Work order: Return exactly the lines below, starting with the one that has "You are a computer-use agent. This" and going on through the one that has "Instruction: Click the 'Other".

Source data:
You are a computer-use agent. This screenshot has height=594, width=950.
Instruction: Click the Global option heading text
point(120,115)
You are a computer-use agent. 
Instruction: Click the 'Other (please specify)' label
--
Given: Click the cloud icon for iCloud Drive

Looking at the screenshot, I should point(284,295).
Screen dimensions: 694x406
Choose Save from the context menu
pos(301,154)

Response area:
You are a computer-use agent. This screenshot has height=594, width=950.
Instruction: Click the Global option heading text
point(120,115)
You are a computer-use agent. 
Instruction: Click the 'Other (please specify)' label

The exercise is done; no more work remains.